_Problem to solve_
Please copy the data below, changing "title bar" to "header bar" and leaving everything else as it is.

Excerpt from a dataset:

------------------------------------------------------------

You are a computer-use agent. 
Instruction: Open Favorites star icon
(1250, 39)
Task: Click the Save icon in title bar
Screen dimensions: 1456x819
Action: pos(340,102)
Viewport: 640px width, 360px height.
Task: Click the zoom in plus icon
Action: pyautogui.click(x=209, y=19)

------------------------------------------------------------

_Response_
You are a computer-use agent. 
Instruction: Open Favorites star icon
(1250, 39)
Task: Click the Save icon in header bar
Screen dimensions: 1456x819
Action: pos(340,102)
Viewport: 640px width, 360px height.
Task: Click the zoom in plus icon
Action: pyautogui.click(x=209, y=19)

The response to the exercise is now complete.